_Belge metni_
Ravel‘in Bolero‘sunu gerçekten çok enteresan buluyorum. İnsanı önce huzurlu bir göl kenarına çekiyor. İlk başında hızla nefes terapisi yaparken hissettiğin o durma ve kabul anına geçiyorsun. Ardından yavaş ve dozunda artan bir heyecan seviyesi… Kademe kademe yükselen bir enerji ve motivasyon. Peşinden gelen “Ben bu dünyada her şeyi yaparım arkadaş” noktası.. Adeta ayakların yerden kesiliyor ve bir tür süper kahraman oluyorsun 🙂 Uçacak gibi.. Meditatif bir eser 🙂
Bir orkestra denen oluşumun ne derece manyakça güzel olduğunu, klasik müziğin de çok sesliliğin ne efsane bir şey olduğunu gösteren en güzel eserlerden biri.
Bazıları sevmez Bolero’yu. Ben çok severim. Hele bu paylaştığım versiyondaki şef Valery Gergiev‘e ayrı Londra Senfoni Orkestrası‘nın üyelerine ayrı ayrı hayranım.
Fransız izlenimci bestecilerinden Ravel’in tek bir melodi ve ritim üstünde enstrümanları ekleye ekleye oyun oynadığı, nüansı çok hafiften çok fazla kuvvetliye doğru taşıdığı ve sonda tek bir modülasyon eklediği son derece enteresan bir eserdir. Dikkatli izleyen insanı özellikle üflemeli aletler konusunda eğitir.

_Kayıtlı veriler_
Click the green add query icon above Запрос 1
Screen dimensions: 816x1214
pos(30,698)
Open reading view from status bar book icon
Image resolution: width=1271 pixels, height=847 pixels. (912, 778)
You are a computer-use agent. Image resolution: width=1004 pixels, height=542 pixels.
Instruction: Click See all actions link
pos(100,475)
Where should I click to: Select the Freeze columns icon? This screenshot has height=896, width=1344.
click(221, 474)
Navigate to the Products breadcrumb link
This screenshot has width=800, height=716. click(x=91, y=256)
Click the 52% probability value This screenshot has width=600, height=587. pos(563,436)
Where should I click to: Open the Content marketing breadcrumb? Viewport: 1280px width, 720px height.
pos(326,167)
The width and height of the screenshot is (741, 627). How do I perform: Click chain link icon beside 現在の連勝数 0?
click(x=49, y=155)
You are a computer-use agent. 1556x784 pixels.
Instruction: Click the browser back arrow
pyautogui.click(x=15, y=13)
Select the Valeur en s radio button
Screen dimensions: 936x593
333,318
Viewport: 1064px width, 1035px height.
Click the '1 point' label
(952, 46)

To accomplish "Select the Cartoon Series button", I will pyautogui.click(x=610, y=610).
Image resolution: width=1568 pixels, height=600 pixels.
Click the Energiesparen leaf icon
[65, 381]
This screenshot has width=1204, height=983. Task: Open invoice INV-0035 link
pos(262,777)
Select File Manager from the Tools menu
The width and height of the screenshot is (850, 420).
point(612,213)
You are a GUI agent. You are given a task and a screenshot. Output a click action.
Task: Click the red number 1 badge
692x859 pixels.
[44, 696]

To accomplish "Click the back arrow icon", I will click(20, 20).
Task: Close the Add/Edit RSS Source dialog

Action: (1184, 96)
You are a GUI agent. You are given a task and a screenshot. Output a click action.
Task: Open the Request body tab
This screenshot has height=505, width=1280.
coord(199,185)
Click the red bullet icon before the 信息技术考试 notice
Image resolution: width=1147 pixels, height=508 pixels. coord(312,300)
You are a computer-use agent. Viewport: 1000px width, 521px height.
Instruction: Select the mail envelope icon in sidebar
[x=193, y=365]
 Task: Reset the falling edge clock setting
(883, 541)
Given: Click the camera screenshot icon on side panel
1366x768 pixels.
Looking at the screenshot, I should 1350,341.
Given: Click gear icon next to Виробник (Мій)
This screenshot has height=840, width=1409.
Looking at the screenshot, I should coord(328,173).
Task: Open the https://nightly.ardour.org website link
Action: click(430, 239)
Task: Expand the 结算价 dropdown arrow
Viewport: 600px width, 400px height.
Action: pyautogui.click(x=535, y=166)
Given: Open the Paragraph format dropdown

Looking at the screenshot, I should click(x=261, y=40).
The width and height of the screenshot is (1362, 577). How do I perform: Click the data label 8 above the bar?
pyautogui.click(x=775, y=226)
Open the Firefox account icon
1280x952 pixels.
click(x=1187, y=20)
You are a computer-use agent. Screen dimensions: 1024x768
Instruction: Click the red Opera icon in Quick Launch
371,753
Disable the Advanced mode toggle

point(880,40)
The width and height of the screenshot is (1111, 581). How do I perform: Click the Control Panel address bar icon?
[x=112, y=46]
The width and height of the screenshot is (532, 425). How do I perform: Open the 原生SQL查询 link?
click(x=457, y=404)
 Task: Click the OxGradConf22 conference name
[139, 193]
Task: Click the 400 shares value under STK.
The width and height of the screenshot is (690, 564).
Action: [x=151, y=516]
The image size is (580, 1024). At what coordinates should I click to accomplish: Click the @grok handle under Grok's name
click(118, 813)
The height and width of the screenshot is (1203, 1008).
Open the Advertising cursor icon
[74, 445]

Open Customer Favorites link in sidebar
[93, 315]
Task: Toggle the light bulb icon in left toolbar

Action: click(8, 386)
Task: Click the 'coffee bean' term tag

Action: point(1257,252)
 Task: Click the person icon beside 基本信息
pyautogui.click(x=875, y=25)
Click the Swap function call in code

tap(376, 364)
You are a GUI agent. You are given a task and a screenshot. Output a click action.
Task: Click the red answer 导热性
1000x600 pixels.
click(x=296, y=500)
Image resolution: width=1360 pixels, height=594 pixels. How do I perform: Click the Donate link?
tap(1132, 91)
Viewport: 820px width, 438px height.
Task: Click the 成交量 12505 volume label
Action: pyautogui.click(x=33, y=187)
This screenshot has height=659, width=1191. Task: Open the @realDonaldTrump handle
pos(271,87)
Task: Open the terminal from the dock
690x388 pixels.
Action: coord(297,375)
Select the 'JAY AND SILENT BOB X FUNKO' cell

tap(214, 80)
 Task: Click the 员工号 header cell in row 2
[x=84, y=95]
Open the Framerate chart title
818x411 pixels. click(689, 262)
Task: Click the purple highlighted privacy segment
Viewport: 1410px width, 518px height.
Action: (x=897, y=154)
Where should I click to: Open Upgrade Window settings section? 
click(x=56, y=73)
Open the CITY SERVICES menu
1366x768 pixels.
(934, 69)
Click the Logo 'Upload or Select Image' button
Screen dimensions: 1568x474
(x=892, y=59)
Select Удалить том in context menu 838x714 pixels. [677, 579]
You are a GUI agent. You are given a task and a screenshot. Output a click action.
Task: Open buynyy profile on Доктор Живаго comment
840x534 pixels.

_Görevler_
[a] Bolero yazısında “Fransız izlenimci bestecilerinden” diye başlayan paragrafı, ana bilgilerini koruyarak madde madde yeniden yazın.
[b] Bolero yazısında “Ravel‘in Bolero‘sunu gerçekten” ile “güzel eserlerden biri.” arasındaki kısmı, bu ifadeler de dahil olmak üzere, “göl” yerine “deniz” koyarak düzenleyin.

_Cevap listesi_
[a]
- Bolero, Fransız izlenimci bestecilerinden Ravel'in eseridir.
- Ravel bu eserde tek bir melodi ve ritim üstünde enstrümanlar ekleyerek oyun oynar.
- Eserde nüans çok hafiften çok kuvvetliye doğru taşınır.
- Eserin sonunda tek bir modülasyon eklenir.
- Eser, dikkatli izleyen kişiyi özellikle üflemeli aletler konusunda eğitir.

[b]
Ravel‘in Bolero‘sunu gerçekten çok enteresan buluyorum. İnsanı önce huzurlu bir deniz kenarına çekiyor. İlk başında hızla nefes terapisi yaparken hissettiğin o durma ve kabul anına geçiyorsun. Ardından yavaş ve dozunda artan bir heyecan seviyesi… Kademe kademe yükselen bir enerji ve motivasyon. Peşinden gelen “Ben bu dünyada her şeyi yaparım arkadaş” noktası.. Adeta ayakların yerden kesiliyor ve bir tür süper kahraman oluyorsun 🙂 Uçacak gibi.. Meditatif bir eser 🙂
Bir orkestra denen oluşumun ne derece manyakça güzel olduğunu, klasik müziğin de çok sesliliğin ne efsane bir şey olduğunu gösteren en güzel eserlerden biri.